Les études portant sur la relation entre ferritinophagie et ferroptose n’en sont qu’à leur début. Il a cependant été montré qu’en dégradant la ferritine, dans des fibroblastes et des cellules cancéreuses, la ferritinophagie contribue à la ferroptose. De même, l’invalidation des gènes d’autophagie comme ATG5 ou ATG7 limite la ferroptose induite par l’érastine et la déplétion de NCOA4 prévient la dégradation de la ferritine et la ferroptose. À l’opposé, la surexpression du gène NCOA4 entraîne une augmentation de la dégradation de la ferritine et favorise la ferroptose [28]. Une étude utilisant des fibroblastes en culture et l’invalidation du gène Atg13 a confirmé l’implication de la ferritinophagie dans la ferroptose [29]. Ces résultats fournissent ainsi un nouvel aperçu de l’interaction entre macroautophagie et mort cellulaire programmée.

Conclusions

Au cours de ces dernières années, les connaissances sur la régulation du fer dans des conditions physiologiques et pathologiques (cancers et maladies neurodégénératives) ont été approfondies et élargies.

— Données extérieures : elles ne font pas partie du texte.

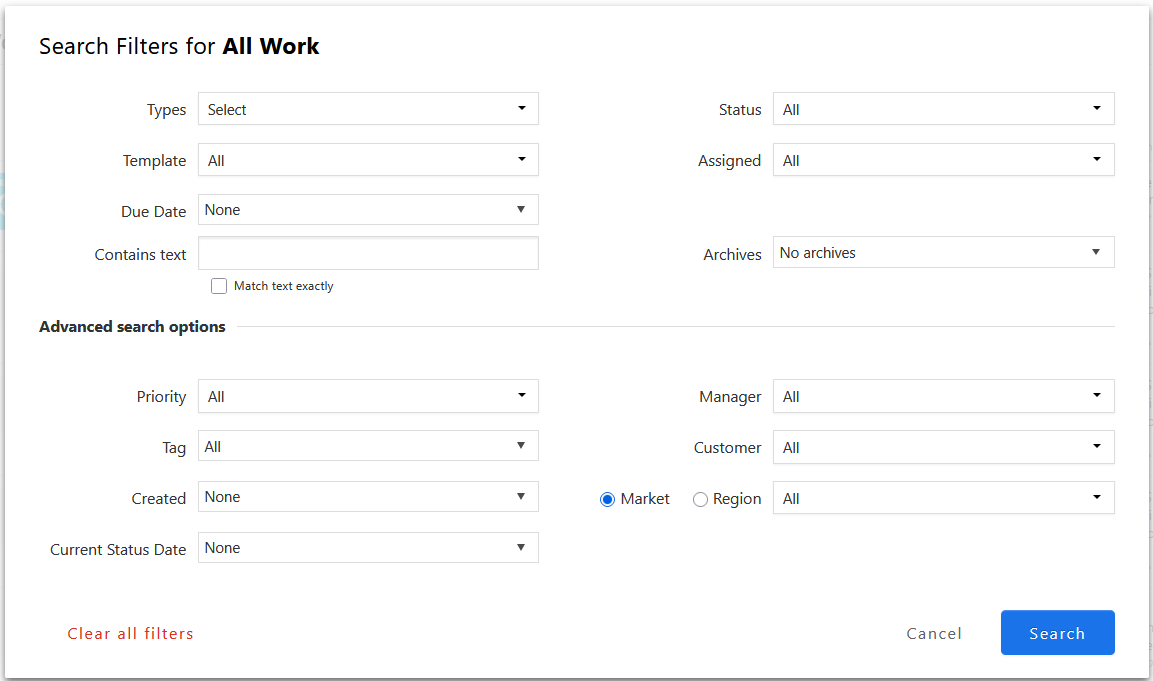
Task: Expand the Template dropdown
Action: [x=368, y=160]

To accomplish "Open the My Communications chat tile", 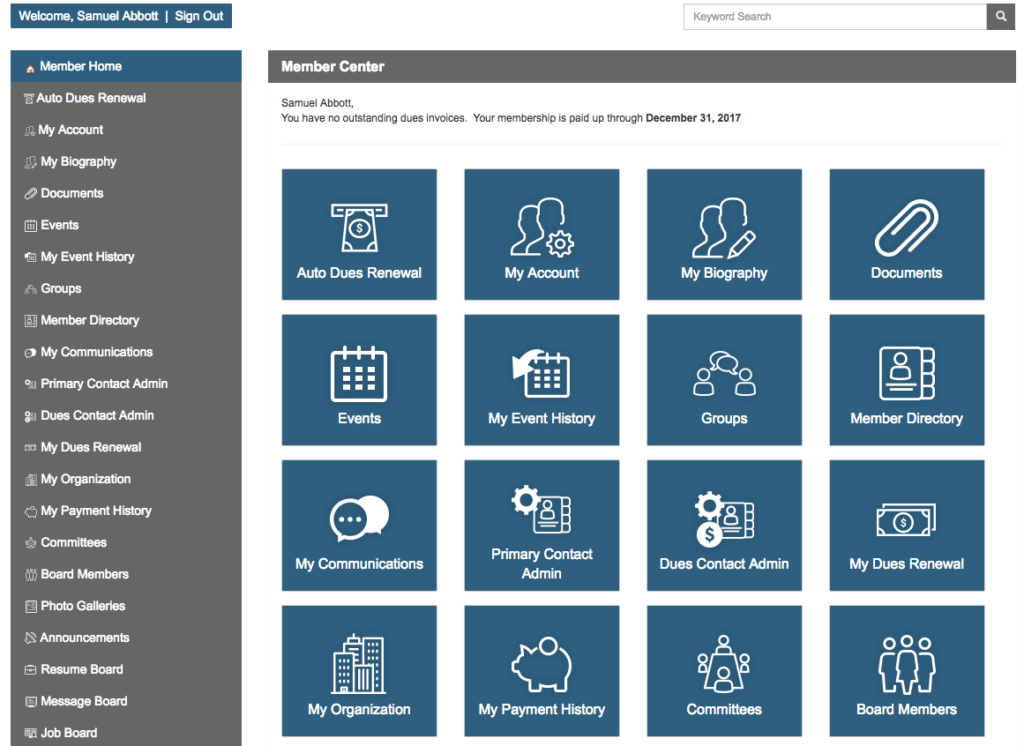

De nouveaux mécanismes impliquant le fer, comme la ferritinophagie et la ferroptose, ont été identifiés et l’exploitation de ces connaissances à des fins thérapeutiques a débuté. D’autres travaux permettant de comprendre l’importance de la ferritinophagie in vivo devraient conduire à l’identification des compartiments tissulaires impliqués dans ce processus et à élucider les mécanismes de dérégulation de la ferritinophagie à l’origine de maladies.

Liens d’intérêt

Les auteurs déclarent n’avoir aucun lien d’intérêt concernant les données publiées dans cet article.

 
Acknowledgments

Les auteurs tiennent à remercier l’Inserm, le CNRS, l’université Paris Descartes, la SATT Île-de-France Innov ainsi que la Fondation de France pour leurs soutiens aux recherches sur la ferritinophagie et les cellules souches cancéreuses, et Joëlle Bott pour sa relecture.

 
Footnotes
1 La réaction de Fenton est fondée sur une oxydo-réduction du peroxyde d’hydrogène pour générer le radical •OH.
2 La ferritine est une molécule multimérique disposant de 24 sous-unités lourdes (FTH) et légères (FTL) et capable de chélater 4 000-4 500 atomes de fer par molécule.
3 PCBP2 contient 3 domaines K-homologous (KH) possiblement impliqués dans la liaison à l’ARN.